One volunteer for a phase 1 trial of the oral analgesic BIA 10-2474 died and five others were hospitalized at Rennes University Hospital in France with serious neurological symptoms in January. The trial testing a drug from Bial-Portela of São Mamede do Coronado, Portugal, in healthy volunteers was halted on January 11. The incident has cast a pall over inhibitors of fatty acid amide hydrolase (FAAH), the drug class to which the compound belongs. Although it is still unclear what may have caused the neurological damage, the Bial trial has prompted Janssen, a research unit of Johnson & Johnson, based in New Brunswick, New Jersey, to suspend its own phase 2 trials of a different FAAH inhibitor as a precaution.

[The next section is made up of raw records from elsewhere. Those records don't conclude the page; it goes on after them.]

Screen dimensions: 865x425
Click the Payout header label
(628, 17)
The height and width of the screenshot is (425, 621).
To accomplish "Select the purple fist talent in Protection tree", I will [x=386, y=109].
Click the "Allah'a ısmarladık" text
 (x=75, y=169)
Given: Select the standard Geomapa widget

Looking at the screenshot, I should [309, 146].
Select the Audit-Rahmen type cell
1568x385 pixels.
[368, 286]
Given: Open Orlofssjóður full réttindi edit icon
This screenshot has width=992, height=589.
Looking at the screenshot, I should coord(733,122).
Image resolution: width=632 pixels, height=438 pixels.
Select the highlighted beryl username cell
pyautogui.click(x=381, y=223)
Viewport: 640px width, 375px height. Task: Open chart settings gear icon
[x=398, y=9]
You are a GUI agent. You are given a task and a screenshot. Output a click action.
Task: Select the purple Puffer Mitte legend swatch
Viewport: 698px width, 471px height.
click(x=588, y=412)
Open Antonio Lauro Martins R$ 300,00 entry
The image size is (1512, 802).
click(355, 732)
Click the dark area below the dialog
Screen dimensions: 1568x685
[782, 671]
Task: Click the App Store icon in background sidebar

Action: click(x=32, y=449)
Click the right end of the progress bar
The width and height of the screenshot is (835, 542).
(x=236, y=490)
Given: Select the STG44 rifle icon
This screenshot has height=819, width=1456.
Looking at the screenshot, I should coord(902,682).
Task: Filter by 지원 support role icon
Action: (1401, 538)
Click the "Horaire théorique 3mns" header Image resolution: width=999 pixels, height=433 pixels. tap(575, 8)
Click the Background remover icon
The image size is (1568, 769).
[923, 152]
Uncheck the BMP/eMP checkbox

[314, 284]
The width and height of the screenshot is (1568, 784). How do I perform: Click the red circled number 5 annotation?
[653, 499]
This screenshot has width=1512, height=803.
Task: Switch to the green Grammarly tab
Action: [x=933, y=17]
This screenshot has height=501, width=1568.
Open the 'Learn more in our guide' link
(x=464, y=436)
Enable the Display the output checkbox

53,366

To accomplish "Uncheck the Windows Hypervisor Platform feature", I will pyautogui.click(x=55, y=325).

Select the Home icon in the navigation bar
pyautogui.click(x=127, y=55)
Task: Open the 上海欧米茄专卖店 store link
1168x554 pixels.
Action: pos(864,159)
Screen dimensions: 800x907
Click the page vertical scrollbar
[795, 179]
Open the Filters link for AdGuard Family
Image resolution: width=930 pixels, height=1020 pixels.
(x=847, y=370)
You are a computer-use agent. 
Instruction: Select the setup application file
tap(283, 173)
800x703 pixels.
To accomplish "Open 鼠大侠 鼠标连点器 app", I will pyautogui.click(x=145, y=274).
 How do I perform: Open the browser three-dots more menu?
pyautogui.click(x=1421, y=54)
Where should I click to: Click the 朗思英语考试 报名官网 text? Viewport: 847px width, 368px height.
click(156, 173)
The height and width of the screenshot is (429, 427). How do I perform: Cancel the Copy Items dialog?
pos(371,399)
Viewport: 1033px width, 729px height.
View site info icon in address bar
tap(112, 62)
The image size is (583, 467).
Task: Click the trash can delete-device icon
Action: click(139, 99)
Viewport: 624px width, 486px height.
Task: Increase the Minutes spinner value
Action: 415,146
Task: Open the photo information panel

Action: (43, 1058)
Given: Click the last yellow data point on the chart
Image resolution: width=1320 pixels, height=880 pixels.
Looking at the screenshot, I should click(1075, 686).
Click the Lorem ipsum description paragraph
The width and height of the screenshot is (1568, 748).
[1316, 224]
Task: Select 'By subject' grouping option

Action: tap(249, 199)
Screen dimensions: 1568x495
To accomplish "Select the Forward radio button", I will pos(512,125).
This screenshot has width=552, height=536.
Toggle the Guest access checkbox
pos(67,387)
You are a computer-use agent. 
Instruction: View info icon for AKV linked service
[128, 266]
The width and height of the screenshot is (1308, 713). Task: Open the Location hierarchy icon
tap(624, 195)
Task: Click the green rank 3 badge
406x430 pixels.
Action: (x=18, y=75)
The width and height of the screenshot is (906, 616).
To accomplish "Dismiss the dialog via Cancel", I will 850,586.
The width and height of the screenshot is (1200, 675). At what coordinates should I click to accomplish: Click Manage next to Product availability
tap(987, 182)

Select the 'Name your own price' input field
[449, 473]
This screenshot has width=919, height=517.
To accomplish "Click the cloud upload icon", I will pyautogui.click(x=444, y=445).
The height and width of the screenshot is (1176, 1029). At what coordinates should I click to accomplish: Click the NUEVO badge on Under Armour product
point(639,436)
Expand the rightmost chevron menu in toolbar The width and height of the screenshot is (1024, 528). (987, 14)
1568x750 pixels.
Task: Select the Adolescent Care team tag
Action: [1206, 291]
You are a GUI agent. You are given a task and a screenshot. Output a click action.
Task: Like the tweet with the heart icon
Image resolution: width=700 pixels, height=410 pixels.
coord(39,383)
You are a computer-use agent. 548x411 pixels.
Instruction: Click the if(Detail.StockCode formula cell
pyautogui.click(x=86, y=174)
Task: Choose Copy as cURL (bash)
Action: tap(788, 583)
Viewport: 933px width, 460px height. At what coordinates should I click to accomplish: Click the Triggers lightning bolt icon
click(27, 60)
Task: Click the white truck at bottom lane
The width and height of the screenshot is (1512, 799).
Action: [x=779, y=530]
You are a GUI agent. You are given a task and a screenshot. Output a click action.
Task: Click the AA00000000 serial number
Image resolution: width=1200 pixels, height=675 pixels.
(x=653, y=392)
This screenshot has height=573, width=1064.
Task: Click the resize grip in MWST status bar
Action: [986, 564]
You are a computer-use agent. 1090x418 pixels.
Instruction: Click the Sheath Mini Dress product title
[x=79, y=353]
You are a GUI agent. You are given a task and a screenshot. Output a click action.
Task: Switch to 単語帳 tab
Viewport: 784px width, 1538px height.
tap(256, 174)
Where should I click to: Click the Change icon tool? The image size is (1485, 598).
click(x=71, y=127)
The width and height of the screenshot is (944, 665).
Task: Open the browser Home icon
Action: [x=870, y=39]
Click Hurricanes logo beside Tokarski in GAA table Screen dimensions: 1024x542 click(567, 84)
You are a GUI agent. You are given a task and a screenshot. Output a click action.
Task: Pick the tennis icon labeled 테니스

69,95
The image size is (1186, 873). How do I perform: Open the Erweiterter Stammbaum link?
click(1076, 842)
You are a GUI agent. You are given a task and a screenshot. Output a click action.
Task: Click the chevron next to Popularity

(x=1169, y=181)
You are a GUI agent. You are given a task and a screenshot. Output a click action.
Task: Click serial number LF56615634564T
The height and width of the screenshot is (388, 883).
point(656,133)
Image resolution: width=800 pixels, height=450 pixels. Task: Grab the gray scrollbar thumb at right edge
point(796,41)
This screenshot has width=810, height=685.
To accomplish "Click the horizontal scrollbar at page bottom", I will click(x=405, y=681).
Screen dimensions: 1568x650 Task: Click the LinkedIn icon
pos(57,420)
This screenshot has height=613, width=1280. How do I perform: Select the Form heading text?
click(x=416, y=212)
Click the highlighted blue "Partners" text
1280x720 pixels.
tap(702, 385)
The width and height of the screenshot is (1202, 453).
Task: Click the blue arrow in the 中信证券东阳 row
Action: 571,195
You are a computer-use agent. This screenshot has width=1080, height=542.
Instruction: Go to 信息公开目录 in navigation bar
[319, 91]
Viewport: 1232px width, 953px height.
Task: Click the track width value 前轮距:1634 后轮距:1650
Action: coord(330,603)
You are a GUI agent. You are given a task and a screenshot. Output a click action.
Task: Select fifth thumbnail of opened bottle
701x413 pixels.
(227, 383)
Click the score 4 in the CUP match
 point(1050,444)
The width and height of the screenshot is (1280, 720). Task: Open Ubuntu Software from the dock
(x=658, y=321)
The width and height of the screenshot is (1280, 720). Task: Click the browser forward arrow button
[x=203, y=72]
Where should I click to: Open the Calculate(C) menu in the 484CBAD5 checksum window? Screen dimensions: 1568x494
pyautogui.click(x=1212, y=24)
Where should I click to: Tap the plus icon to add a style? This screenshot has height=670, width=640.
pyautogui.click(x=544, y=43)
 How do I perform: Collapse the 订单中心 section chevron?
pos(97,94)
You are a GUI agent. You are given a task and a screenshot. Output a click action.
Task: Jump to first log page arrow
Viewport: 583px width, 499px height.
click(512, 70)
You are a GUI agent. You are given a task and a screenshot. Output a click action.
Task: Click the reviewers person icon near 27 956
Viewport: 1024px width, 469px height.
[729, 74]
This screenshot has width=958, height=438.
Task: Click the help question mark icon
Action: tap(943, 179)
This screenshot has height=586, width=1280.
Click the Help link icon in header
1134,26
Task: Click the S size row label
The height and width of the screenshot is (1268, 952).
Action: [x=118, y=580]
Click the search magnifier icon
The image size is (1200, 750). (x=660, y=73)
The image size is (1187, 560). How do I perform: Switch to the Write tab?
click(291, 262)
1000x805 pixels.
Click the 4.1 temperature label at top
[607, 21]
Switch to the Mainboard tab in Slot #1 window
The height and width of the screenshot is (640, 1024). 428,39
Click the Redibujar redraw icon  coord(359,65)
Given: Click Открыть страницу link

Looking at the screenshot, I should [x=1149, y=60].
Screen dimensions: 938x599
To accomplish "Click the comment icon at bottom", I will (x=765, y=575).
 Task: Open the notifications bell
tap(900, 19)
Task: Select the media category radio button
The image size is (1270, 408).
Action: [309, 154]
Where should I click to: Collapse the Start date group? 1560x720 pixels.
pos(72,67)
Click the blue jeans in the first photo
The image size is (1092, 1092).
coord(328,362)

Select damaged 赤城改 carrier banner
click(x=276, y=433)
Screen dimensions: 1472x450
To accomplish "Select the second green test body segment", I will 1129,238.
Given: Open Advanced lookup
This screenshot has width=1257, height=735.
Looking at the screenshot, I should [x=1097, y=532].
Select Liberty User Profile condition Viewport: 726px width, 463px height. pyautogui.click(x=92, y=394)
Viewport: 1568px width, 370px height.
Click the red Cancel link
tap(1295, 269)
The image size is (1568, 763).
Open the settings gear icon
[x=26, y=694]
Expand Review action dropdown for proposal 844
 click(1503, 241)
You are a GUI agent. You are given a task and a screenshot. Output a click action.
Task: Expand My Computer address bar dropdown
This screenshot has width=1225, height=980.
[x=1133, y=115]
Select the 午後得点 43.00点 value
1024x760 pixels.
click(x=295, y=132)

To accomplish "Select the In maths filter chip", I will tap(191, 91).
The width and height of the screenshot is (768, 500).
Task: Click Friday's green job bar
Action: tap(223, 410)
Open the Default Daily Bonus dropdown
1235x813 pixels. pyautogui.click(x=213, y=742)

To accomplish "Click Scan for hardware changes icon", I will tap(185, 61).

Marisol Touraine, French health minister, holds a press conference on February 4 about the Bial affair. Credit: Kenzo Tribouillard AFP/Getty Images

French authorities, in a report published on January 29, faulted Biotrial, the Rennes-based contract research organization conducting the BIA 10-2474 trial. French health minister Marisol Touraine stated that the contract researchers continued to administer the highest dose of the drug after the first volunteer fell ill, failed to notify the authorities promptly and kept the incident from the remaining volunteers. Bial said 90 volunteers received varying doses of BIA 10-2474 starting in the summer of 2015. The six hospitalized volunteers, one of whom did not show any symptoms but was under observation, were in the group receiving the highest dose.

BIA 10-2474 is a small-molecule FAAH inhibitor. FAAH is an enzyme that degrades endocannabinoids, the best known of which is anandamide. Blocking the enzyme could slow the breakdown of such endogenous cannabinoids, which could help treat pain as well as other conditions including, anxiety, multiple sclerosis and motor problems in Parkinson's disease.

The preliminary report did not investigate the role of the compound itself. Even if the class is cleared, patients may remain wary of FAAH inhibitors. “If it is indeed a class effect, then FAAH inhibitors are doomed,” says Christopher Fowler, a professor of pharmacology, at Umeå University in Umeå, Sweden. “It may be damaging regardless of how this turns out.” Johnson & Johnson has suspended two phase 2 clinical trials of its FAAH inhibitor JNJ-42165279 in patients with social anxiety disorder and in major depressive disorder with anxious distress “as a precaution.” The company said it did not receive reports of adverse events in its tests of the compound.

The disastrous outcome of the Biotrial study was unexpected. Previous early-stage clinical trials of FAAH inhibitors showed no such effects, according to Steve Alexander, associate professor of molecular pharmacology at the University of Nottingham. “What we don't have is clarity; it is possible that this is an off-target effect.''

At least five other compounds targeting FAAH have been developed with limited success over the past several years. New York–based Pfizer had begun testing an FAAH inhibitor PF-04457845 in patients with osteoarthritis of the knee in 2009. Although there were no untoward effects, the drug was no better than a sugar pill in controlling pain. The company abandoned mid-stage studies of the drug in patients with Tourette syndrome and as a cannabis withdrawal treatment due to business reasons, says Susanne Straetmans, a Pfizer spokeswoman based in Berlin. In August 2014, the venture capital firm TVM Capital, based in Munich and Montreal, established FAAH Pharma in Montreal to develop FAAH inhibitor IPI-940, in-licensed from Infinity Pharmaceuticals of Cambridge, Massachusetts. Commenting on the impact these recent events may have on the biotech's future, Hubert Birner, a TVM Capital managing partner, says, “What happened was very tragic, and we are still in the middle of evaluating our options.” The compound is currently in preclinical trials.

Another FAAH inhibitor, V158866 from Winnersh, UK–based Vernalis, in August 2015 missed the primary endpoint in a phase 2 study to treat neuropathic pain resulting from spinal cord injury. Vernalis, which once valued the drug at annual peak sales of over $500 million, will cease further investments into the treatment. Mike Wood, the company's research director, declined to comment on the future of the compound “until the facts are clear.”

Touraine expects a complete report on the incident from France's General Inspectorate of Social Affairs before the end of March.